No caso francês, a amplitude e a intensidade da mobilização popular indicam que não se trata apenas de protesto contra o projeto de Previdência do Governo. É ainda cedo para análises conclusivas, mas salta aos olhos que a profundidade e o alcance da mobilização têm como alvo o sistema político-econômico como um todo, e não apenas uma decisão baseada em argumentos contábeis e estatísticos que prejudicam direitos historicamente conquistados.
O declínio das democracias ocidentais foi impulsionado pelo populismo de direita e sua ideologia neofascista, a começar nos próprios EUA com o governo Trump e o movimento de extrema direita que ele patrocinou, com simulacros em vários países, como no Brasil de Bolsonaro. E a social democracia europeia, com sua pretensão de ser alternativa à democracia liberal e ao neofascismo, desmoronou, o que enfraqueceu a luta por uma democracia autêntica responsável por um desenvolvimento sustentável com redistribuição de renda e redução da desigualdade social.
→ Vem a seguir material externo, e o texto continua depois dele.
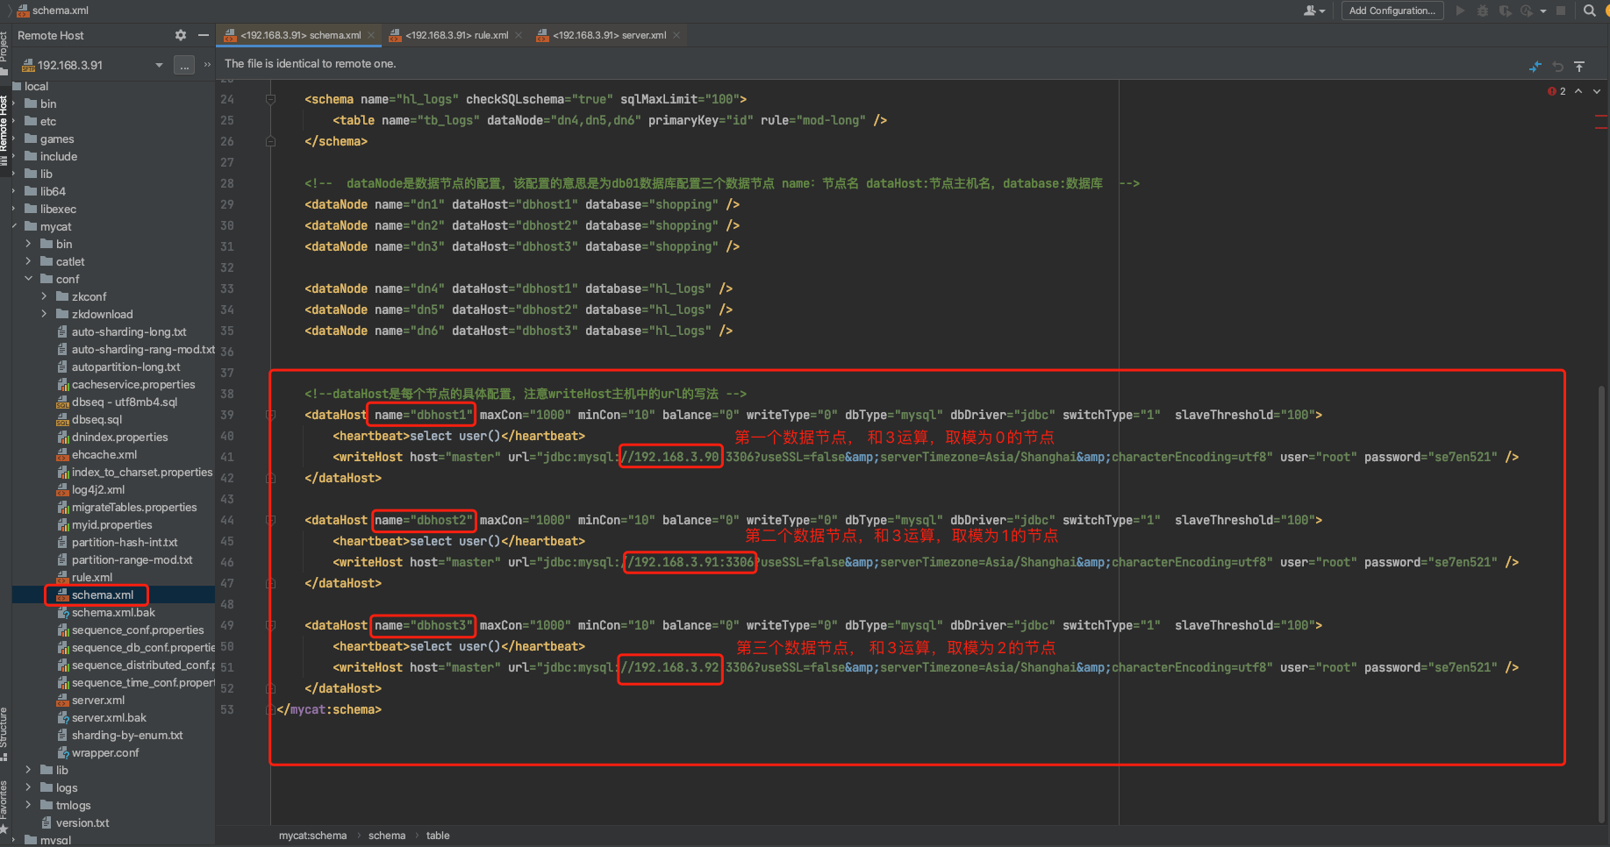1610x847 pixels.
Task: Toggle code fold marker at schema hl_logs line
Action: point(271,99)
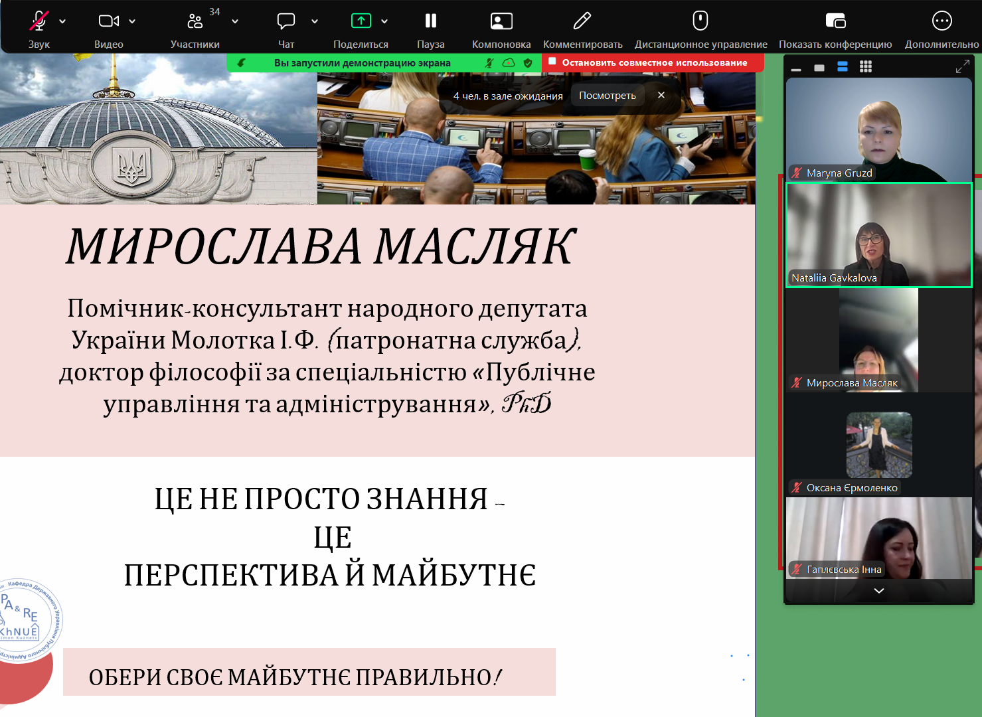The height and width of the screenshot is (717, 982).
Task: Click Показать конференцию icon
Action: [x=835, y=22]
Até alguns anos atrás, a esquerda brasileira considerava social democracia um palavrão, com base em alguns exemplos históricos de recusa à revolução. Mas o grande debate reforma x revolução se esgotou. A revolução saiu da ordem do dia, e a prioridade tornou-se lutar por reformas sociais e democráticas, em defesa da maioria da população. Em alguns países, como no Brasil, para derrotar o projeto neofascista foi necessário construir uma frente ampla, reunindo a esquerda, o centro, e a direita não fascista.
Diante desse quadro, o governo Lula, como governo de coalizão, é um espaço de disputa. As forças progressistas devem lutar para aprofundar a democracia defendendo os interesses da maioria, o que exige um combate sem trégua aos conservadores que apoiam a transferência da maioria dos recursos públicos ao mercado financeiro, para beneficiar banqueiros, rentistas e grandes investidores financeiros.
Embora alguns acreditem ser possível lutar pelo socialismo, que só eles enxergam no horizonte, a utopia hoje possível é lutar pelo aprofundamento de uma democracia de maior intensidade, uma democracia participativa. Ou, na linguagem da cientista política Chantal Mouffe, uma democracia radical, de caráter agonístico.
Por trás do conflito entre o Governo e o Banco Central sobre a taxa de juros, encontra-se uma questão política da maior gravidade: o deslocamento da soberania do Estado para o Mercado. Recuperar o papel do Estado e do investimento público como eixo central do projeto de desenvolvimento é a utopia possível de ser alcançada hoje.
Alguns chamam isso de socialismo. Mas, além da terminologia, é importante lembrar que esse desenvolvimento tem de assegurar a sustentabilidade ambiental, social, econômica e cultural, garantindo a defesa dos direitos dos setores oprimidos, como as mulheres, negros, homossexuais e povos indígenas. A democracia não pode ser restritiva, tem de ampliar os direitos de cidadania para todos. Uma economia de mercado cêntrica é o caminho mais curto para uma ditadura, da qual escapamos há pouco com muito sacrifício.
Liszt Vieira é integrante da Coordenação Política e Conselho Editorial do Fórum 21 e do Conselho Consultivo da Associação Alternativa Terrazul. Foi Coordenador do Fórum Global da Conferência Rio 92, secretário de Meio Ambiente do Estado do Rio de Janeiro (2002) e presidente do Jardim Botânico fluminense (2003 a 2013). É sociólogo e professor aposentado pela PUC-RIO.